February 14, 2013

So Long, and Thanks for All the Cash

By CREW Staff

Cash StacksRetiring members of Congress are again dipping into leftover campaign funds to pay family members, foot travel bills, and make some questionable charitable contributions.

In December, former Rep. Heath Shuler (D-NC) donated $5,000 to the C Street Center, a Christian boarding house on Capitol Hill where Rep. Shuler lived when he was in Congress.  The house, affiliated with a religious organization known as the Fellowship that sponsors the National Prayer Breakfast, is infamous for serving as a rooming house and home base for scandal-ridden politicians such as former Gov. Mark Sanford (R-SC) and former Sen. John Ensign (R-NV).  Rep. Shuler also donated $20,000 to a church in North Carolina and $10,000 to “community schools,” though it isn’t clear where the schools are.

Former Rep. Todd Platts’ (R-PA) campaign, meanwhile, spent $40 on baseball tickets.   Former Rep. Barney Frank (D-MA) used his campaign funds to pay for more than $7,000 in food, lodging, and travel expenses in November and December 2012, including $489 for food and lodging in Maine, the state where Rep. Frank’s husband lives.  Former Rep. Gary Ackerman (D-NY) spent $622 on Christmas Eve to pay for a hotel in Atlanta for the congressman.

A recent USA Today story found other examples.  Former Rep. Edolphus Towns (D-NY) spent $2,300 at the Apple store in Manhattan.  Former Rep.

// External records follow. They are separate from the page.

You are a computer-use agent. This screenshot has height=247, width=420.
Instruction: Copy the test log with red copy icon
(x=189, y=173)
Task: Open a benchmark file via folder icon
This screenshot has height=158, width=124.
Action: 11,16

Norm Dicks (D-WA) gave $25,000 to the athletic department of the University of Washington, the school he attended and where one of his sons works.  The pattern echoes the examples of questionable spending CREW unearthed for No Strings Attached, a report published last year examining how members of Congress use leftover campaign funds.

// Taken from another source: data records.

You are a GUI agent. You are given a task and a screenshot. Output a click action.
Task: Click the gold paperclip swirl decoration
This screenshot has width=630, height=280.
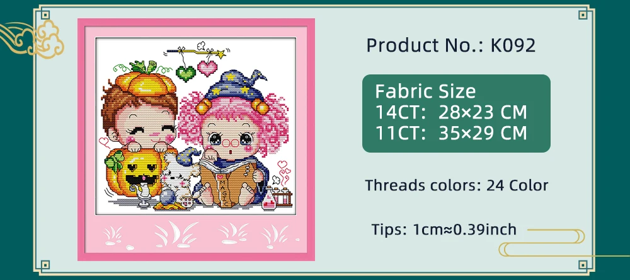563,243
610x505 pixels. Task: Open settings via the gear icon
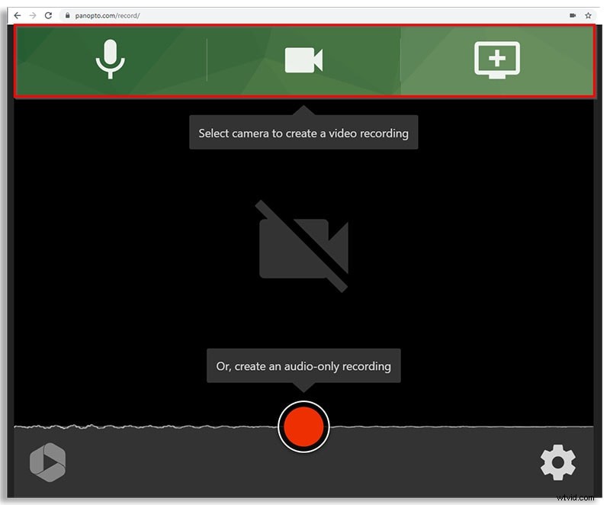(x=558, y=462)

Several members used their campaign funds to throw parties for their staff.  Former Rep. David Dreier (R-CA), for instance, spent more than $1,000 at a D.C. restaurant, Bistro Italiano, on December 27, 2012.  Former Rep. Charlie Gonzalez (D-TX) spent more than $6,000 at Ruth’s Chris Steakhouses in D.C. and Texas for “staff appreciation.”

Former Reps. Ron Paul (R-TX) and Elton Gallegly (R-CA) paid out salaries to family members despite having no campaigns to run.  Rep. Paul paid a combined $9,200 to his daughter, the campaign treasurer, and another daughter’s mother-in-law in November and December 2012.  Rep. Gallegly’s campaign paid his wife and campaign treasurer, Janice, $4,580 in November and December. 

Former Rep. Jerry Costello (D-IL) also used his campaign funds to benefit a family member, donating $43,000 to his son, state Rep. Jerry Costello II.  Rep. Costello’s campaign also paid for a $677 hotel stay in New Orleans on December 10, 2012.  Despite that, Rep. Costello has more than $1.6 million left in the bank, the most money of any of the 35 members who retired at the end of the last Congress.  Rep. Costello recently told the St. Louis Post-Dispatch that he plans to become a consultant.  His leftover campaign cash will likely come in handy.  CREW’s previous research has found members who become lobbyists are more likely to build influence and access by using their leftover campaign funds to make campaign donations to former colleagues.

It’s worth noting that four retirees — former Reps. Maurice Hinchey (D-NY), Dale Kildee (D-MI), John Olver (D-MA), and Mike Ross (D-AR) — have already terminated their campaign accounts.  Rep. Kildee donated the balance of his campaign account, $10,740.77, to the YWCA of Greater Flint before terminating his campaign committee.  The others paid off bills and made a series of small expenditures and small donations.  Meanwhile, former Rep. Brad Miller (D-NC) may have some interesting expenditures, too, but we can’t tell you what they are — he hasn’t yet bothered to file the campaign finance reports that were due on January 31, 2013.

Although the 35 retirees are no longer running for office, their campaign accounts have a combined $8.5 million left to dispose of.  Depending on what they use the money for, these accounts could start to look an awful lot like slush funds.